Different presidential administrations have been back and forth over the years about the role environmental, social and governance (ESG) factors should play in investments chosen for employer-sponsored retirement plans. Now, the latest iteration of regulations proposed by the Department of Labor (DOL) is getting some pushback.
In a letter to U.S. Secretary of Labor Marty Walsh, a group of senators say they are concerned that the DOL’s latest proposed regulations will “dismantle two important actions” taken by the prior administration. In 2020, the DOL under the Trump administration published a final rule, titled “Financial Factors in Selecting Plan Investments,” which emphasizes that retirement plan fiduciaries should only use “pecuniary” factors when assessing investments of any type—which is to say that they should only use factors that have a material, demonstrable impact on performance. The final rule leaves room for plan sponsors to use ESG-related investments, provided that they are assessed in a purely economic manner and that their financial features make them prudent investments.
The rule proposed by the DOL under President Joe Biden in October, titled “Prudence and Loyalty in Selecting Plan Investments and Exercising Shareholder Rights,” seeks to emphasize that climate change and other ESG factors can be financially material and that considering these elements can lead to better long-term risk-adjusted returns. The Biden administration’s DOL says the rule would “remove barriers to plan fiduciaries’ ability to consider climate change and other environmental, social and governance factors when they select investments and exercise shareholder rights.”
However, in their letter, the senators argue that the newly proposed rule would effectively mandate “consideration of climate change and ESG factors in all investment and proxy voting decisions.” They also say the proposal “vastly expands the circumstances in which retirement plan fiduciaries can pursue ‘woke’ ESG causes even when they provide no financial benefits to plan participants and beneficiaries.
“As a result, it will significantly harm Americans’ retirement savings by allowing plan fiduciaries to promote non-pecuniary policy objectives like lowering global carbon emissions and promoting ‘social justice’ rather than being solely focused on maximizing investment returns,” the letter says.
The senators say the proposed rule fails to define what ESG considerations or factors are, or explain why such terminology is an appropriate regulatory standard. In addition, they say, the proposal does not appear to significantly change any legal liability from private class action lawsuits under the Employee Retirement Income Security Act (ERISA), and plan fiduciaries who select ESG investments could face “increased litigation risk should those investments result in higher fees, inferior risk-adjusted performance, and/or less diversification.”

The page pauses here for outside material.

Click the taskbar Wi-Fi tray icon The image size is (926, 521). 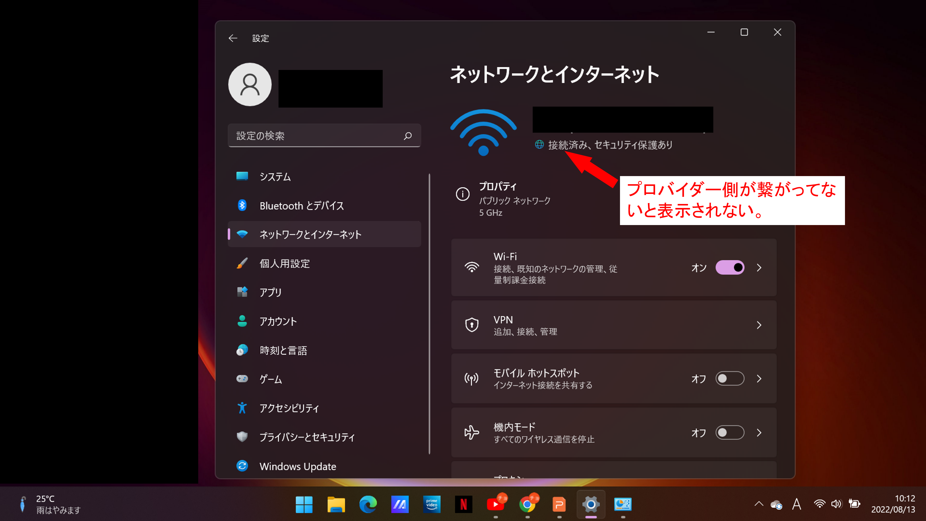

Meanwhile, in a letter to the Office of Regulations and Interpretations at the DOL’s Employee Benefits Security Administration (EBSA), the American Securities Association (ASA) expressed similar concerns. Its letter notes that total assets for ESG funds are soaring “despite there being no clear definition of ‘ESG’ and that ESG funds have been shown to charge higher fees than traditional funds.”

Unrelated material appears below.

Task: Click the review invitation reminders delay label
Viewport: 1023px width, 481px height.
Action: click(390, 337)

The ASA also expresses concern that the proposed rules will be viewed as a mandate. “Far from being ‘neutral’ on the topic of ESG investing, the proposal seems to instruct fiduciaries to incorporate more ESG criteria into their decisionmaking,” the letter says. “In other words, the department is taking the position that if a fiduciary does not include the undefined criteria of the ESG movement into its investment analysis, then the fiduciary could be running afoul of its legal duties.”
The ASA says, “The proposal reverses the 2020 rule in a way that would weaken protections for retirement investors. ERISA fiduciaries should never be permitted to subordinate the interests of plan participants to political objectives.” The letter urges the DOL to drop the newly proposed rule and instead work to implement the 2020 final rule.
Recently, industry sources expressed support for the new proposal, telling PLANADVISER it provided clarity on the issue. John Hoeppner, head of U.S. stewardship and sustainable investments, Legal & General Retirement America, said, “In terms of the comment period and the final rule, I expect this package could be slightly modified, but I think the main parts will stick.”